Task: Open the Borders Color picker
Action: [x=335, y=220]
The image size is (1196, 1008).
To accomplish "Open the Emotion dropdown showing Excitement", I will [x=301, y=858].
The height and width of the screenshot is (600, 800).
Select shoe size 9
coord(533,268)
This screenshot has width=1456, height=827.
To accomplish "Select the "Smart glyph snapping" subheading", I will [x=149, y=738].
* * *
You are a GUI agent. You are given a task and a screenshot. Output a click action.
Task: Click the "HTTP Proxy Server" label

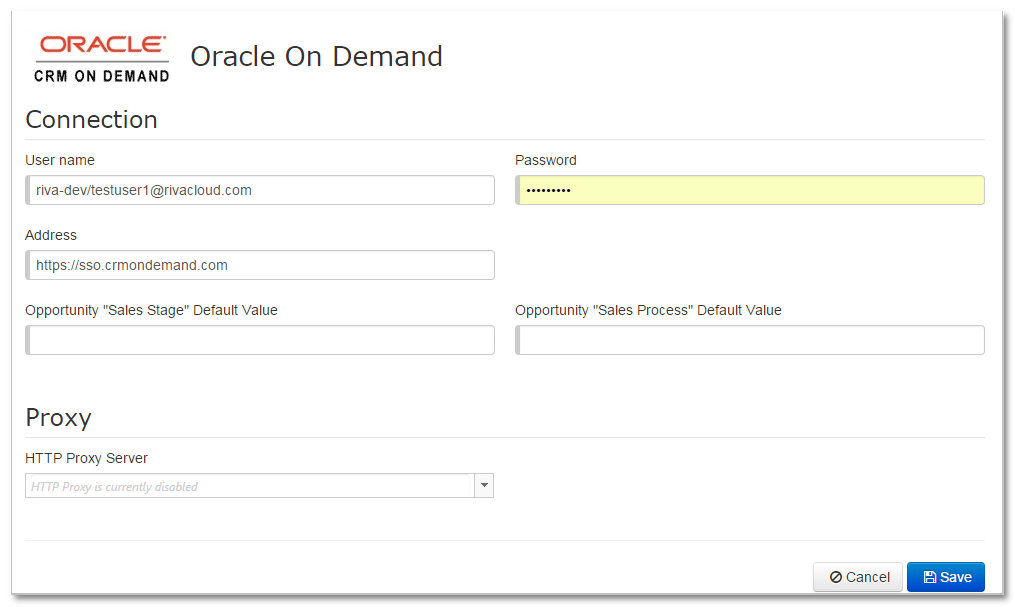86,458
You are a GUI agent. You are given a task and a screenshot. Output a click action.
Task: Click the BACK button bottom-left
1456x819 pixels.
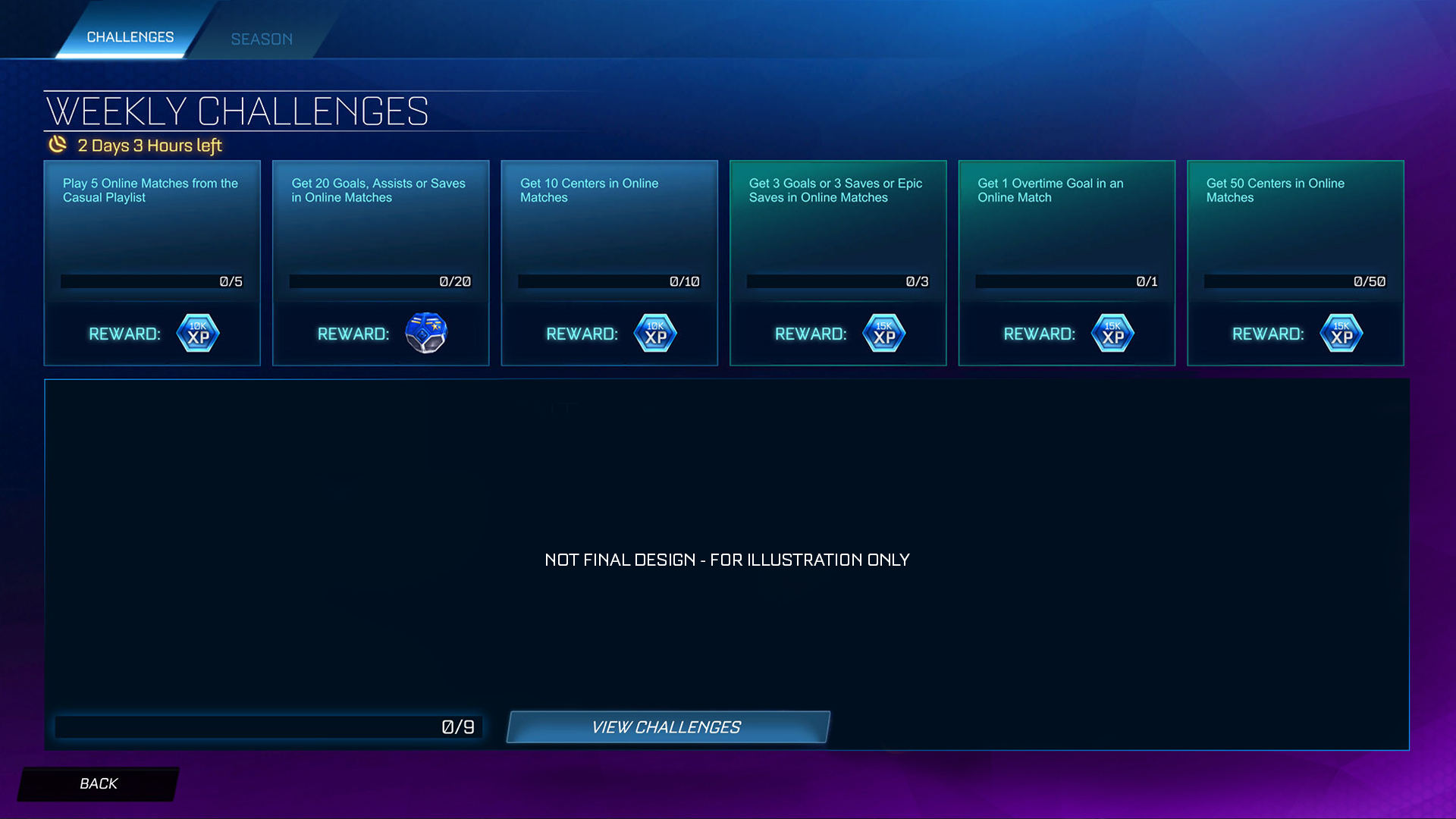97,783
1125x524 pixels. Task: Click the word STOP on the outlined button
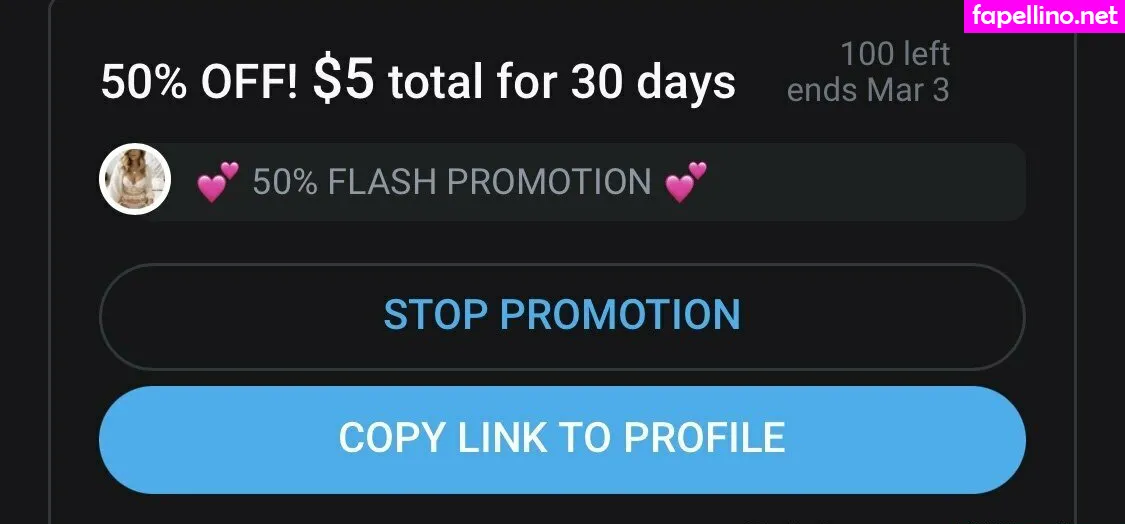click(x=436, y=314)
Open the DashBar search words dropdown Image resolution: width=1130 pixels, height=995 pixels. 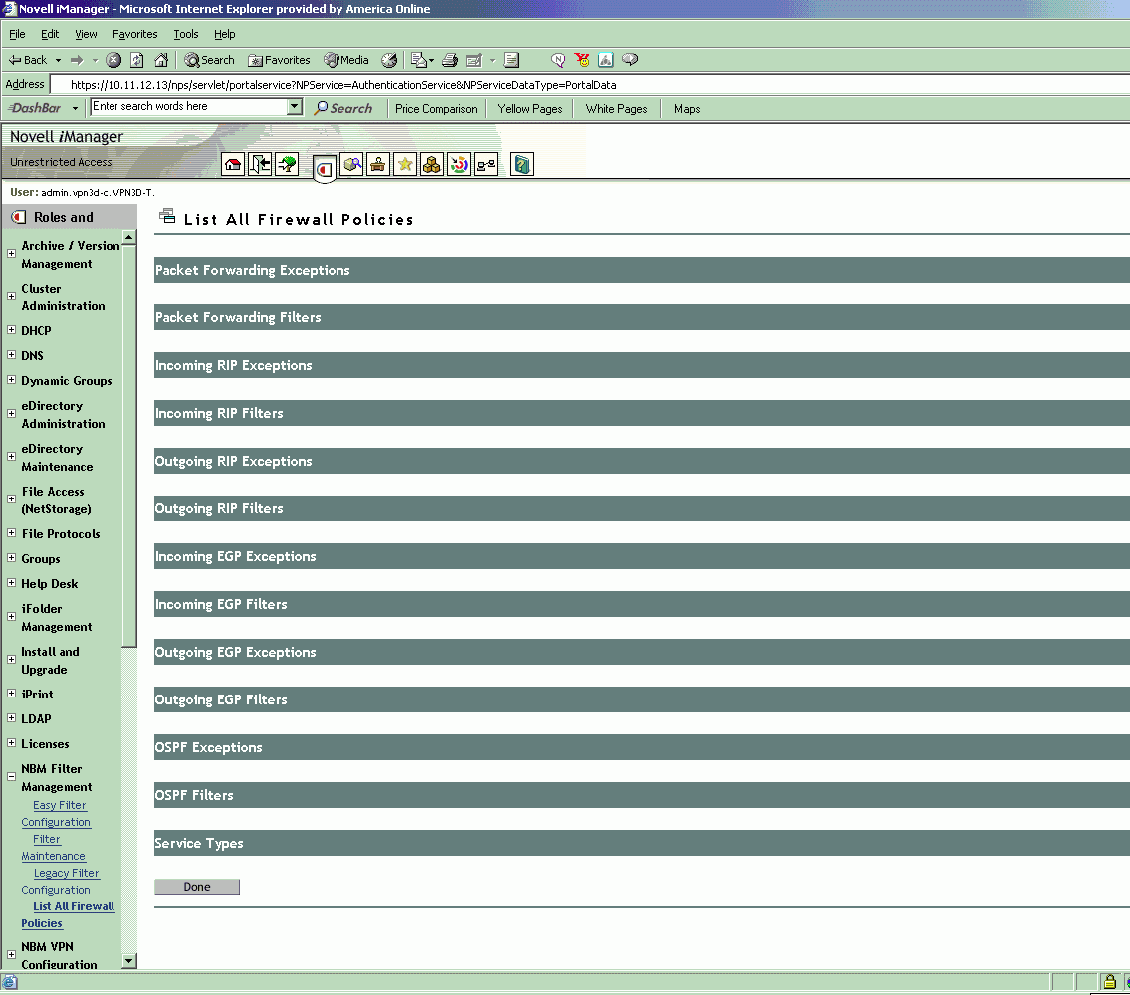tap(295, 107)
--
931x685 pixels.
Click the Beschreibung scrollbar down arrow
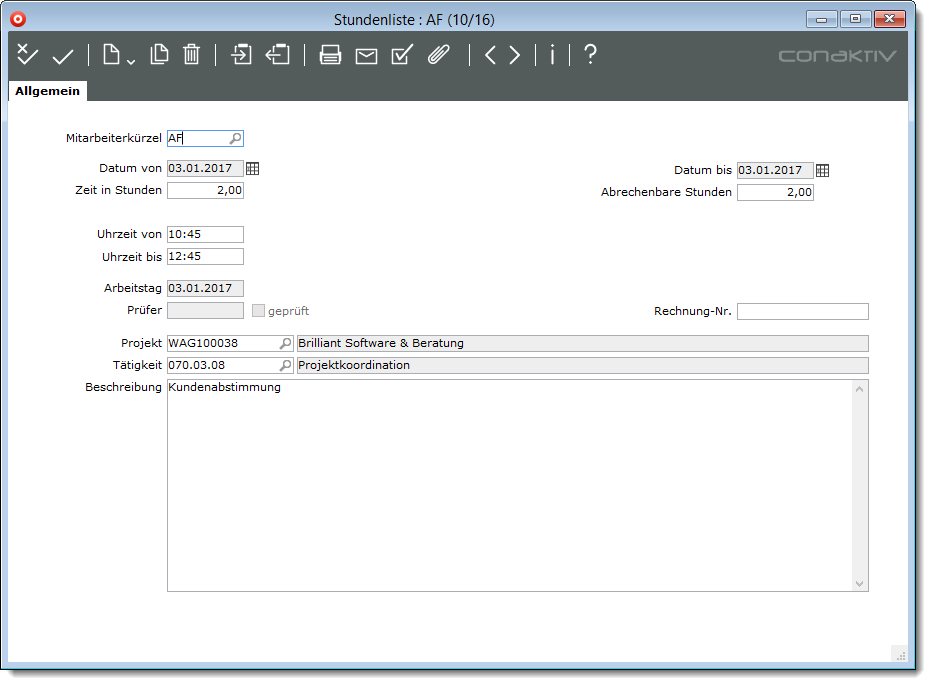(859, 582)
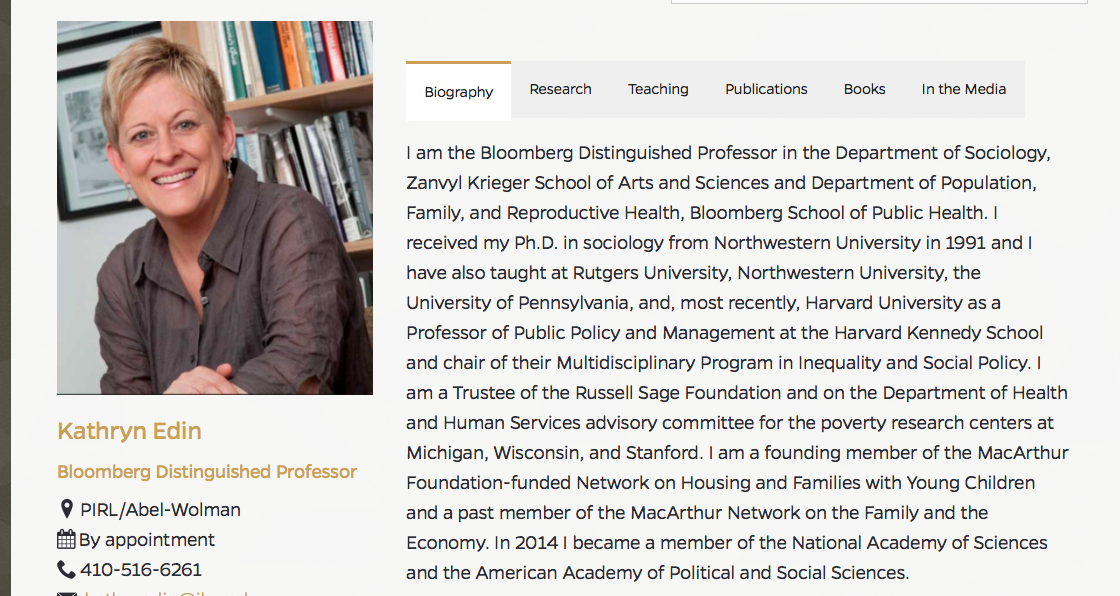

▶ _PROBLEM REQUIREMENTS_
For each line of the material that includes the word "accomplish", make a copy.

▶ _RESPONSE FOR THIS EXERCISE_
To accomplish "Open the Emotion dropdown showing Excitement", I will [x=301, y=858].
To accomplish "Select the "Smart glyph snapping" subheading", I will [x=149, y=738].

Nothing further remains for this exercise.